1. Using multiple microphones: Each person has two ears, our brain processes the input from both the ears at same time and focuses on particular piece of conversation in the audio filtering out the noise and other conversation in the audio. By using more than one microphone, a new technique called beam forming can be employed to achieve higher hearing accuracy. In case of a delay and sum beam former, the microphones are aligned to compensate for the timing delays introduced by the different paths taken by the sound waves to reach microphones. The signals from multiple microphones are combined to remove noise. And a whole lot of DSP techniques used to filter out unwanted signals.

2. Enhancing the quality of analog front-end: In case of far field voice recognition, the sensitivity of microphone preamplifier should be good enough to amplify the signal so that no signature or pattern is lost. The band width and frequency response of the amplifiers should be in such a way that no low-frequency or high frequency of the voice signal is lost and maintains the same gain across the bandwidth. Most important is, how well amplifier and other front end analog circuits keep-out different type of noises. The preprocessing of audio before the DSP involves adaptive spectral noise reduction, multiple source selection and dynamic range control .

3. There are requirement of circuits which can determine whether the signal is human speech. The circuit need to eliminate microphone signal generated from breathing air, fan air and also music. It is a combination of analog and digital filters to eliminate set of frequencies.

4. Wake word engine: most of the circuits and systems need to be in sleep mode when no action is required. But when an action is required, it need to be woken up from sleep by making it sensible to a particular word or words. In that case, the wake word engine is required where it monitors the microphone output for a particular electrical signature for those word or words. Cloud-based wake word verification is most popular now, but an off-line wake word engine is also worth and more reliable when network is not available. Leading cloud service providers and also some open source programming environments provide easy options to integrate wake word feature in voice recognition systems.

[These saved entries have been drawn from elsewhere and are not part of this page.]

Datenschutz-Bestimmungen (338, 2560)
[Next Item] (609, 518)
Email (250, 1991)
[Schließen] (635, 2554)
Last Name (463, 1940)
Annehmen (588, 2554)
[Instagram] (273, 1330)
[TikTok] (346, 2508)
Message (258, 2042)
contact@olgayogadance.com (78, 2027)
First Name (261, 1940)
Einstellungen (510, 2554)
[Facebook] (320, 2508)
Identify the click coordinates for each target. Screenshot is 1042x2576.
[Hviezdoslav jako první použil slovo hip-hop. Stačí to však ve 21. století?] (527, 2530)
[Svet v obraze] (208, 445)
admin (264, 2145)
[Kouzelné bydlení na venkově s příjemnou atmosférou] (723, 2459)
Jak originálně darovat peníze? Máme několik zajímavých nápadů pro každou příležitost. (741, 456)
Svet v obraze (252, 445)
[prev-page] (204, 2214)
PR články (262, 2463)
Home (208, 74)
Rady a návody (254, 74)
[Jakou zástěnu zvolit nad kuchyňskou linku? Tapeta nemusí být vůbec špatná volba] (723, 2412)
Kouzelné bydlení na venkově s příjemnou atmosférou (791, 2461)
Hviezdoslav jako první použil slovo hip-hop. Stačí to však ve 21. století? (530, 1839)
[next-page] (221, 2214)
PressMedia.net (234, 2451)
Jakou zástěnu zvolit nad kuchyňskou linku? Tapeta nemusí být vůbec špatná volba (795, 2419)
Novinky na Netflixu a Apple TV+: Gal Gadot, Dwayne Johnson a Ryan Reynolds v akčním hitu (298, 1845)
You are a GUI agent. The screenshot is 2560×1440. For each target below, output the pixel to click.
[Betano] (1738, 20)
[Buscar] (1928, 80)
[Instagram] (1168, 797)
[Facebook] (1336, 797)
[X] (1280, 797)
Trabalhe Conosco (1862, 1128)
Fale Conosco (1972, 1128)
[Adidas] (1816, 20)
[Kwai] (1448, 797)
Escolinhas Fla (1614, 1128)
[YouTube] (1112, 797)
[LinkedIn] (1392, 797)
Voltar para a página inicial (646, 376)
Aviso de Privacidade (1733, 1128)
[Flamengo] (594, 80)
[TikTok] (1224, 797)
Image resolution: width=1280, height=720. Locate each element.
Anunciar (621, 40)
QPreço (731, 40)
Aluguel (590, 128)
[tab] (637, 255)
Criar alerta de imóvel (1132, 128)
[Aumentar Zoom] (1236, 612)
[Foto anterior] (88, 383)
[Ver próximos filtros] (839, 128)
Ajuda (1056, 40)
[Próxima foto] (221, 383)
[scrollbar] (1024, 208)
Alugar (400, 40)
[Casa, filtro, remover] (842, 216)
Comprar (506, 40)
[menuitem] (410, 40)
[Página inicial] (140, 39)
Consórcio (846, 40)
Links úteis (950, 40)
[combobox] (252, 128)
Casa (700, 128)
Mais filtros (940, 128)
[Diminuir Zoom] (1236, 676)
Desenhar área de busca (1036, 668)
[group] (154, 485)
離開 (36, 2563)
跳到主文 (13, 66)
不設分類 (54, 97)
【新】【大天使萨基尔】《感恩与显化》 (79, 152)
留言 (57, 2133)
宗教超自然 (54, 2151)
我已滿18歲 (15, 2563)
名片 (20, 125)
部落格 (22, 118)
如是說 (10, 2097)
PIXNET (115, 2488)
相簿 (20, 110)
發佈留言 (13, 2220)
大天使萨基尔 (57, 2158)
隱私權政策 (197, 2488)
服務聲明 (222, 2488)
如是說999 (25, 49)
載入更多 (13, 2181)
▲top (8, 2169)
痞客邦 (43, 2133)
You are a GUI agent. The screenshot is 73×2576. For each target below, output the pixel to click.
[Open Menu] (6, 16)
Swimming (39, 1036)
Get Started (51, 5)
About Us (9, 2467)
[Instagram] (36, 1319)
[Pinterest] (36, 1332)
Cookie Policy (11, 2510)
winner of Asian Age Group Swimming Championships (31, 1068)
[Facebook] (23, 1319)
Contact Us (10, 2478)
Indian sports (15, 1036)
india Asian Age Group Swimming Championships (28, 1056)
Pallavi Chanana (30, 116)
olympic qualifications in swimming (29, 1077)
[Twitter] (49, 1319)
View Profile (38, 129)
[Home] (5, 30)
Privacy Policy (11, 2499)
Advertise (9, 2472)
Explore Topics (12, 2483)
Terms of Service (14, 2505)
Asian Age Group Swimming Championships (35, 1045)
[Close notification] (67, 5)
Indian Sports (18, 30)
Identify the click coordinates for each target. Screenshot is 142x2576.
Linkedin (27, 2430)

5. DSP and the readily available algorithms: DSP is very central to speech recognition. Digital signal processing of continuous stream of data to identify speech presence and then once the speech is detected, it is to be stored. A set of processing algorithms compare stored speech in the buffer memory with the database. Leading DSP chip and IP vendors provide ready to use algorithms and the code to quickly implement voice recognition. Algorithms are required to identify spikes in the audio channel, continuous repetitive noise, a sneeze from the speaker or a loud noise, so that they don’t pass through the speech detection algorithm.
The trend now is to use customized silicon with artificial intelligence capabilities to process voice in a more natural way. AI voice processing chips also process faster and consume less power. A little bit of analog computing with neural network like computing makes these systems work much like humans.

6. Voice biometric: It is your latest signature or a password. As we know everyone has a unique voice whose amplitude versus time representation and frequency energy representations looks much like hand written signature where no two persons can have same one. For this to be effective, voice recognition need to be done in very detailed manner where there is no scope for cheating. This is another area which is already working in banking and financial interactions and fast expanding to other areas. In terms of market growth voice biometrics is quite a hot area.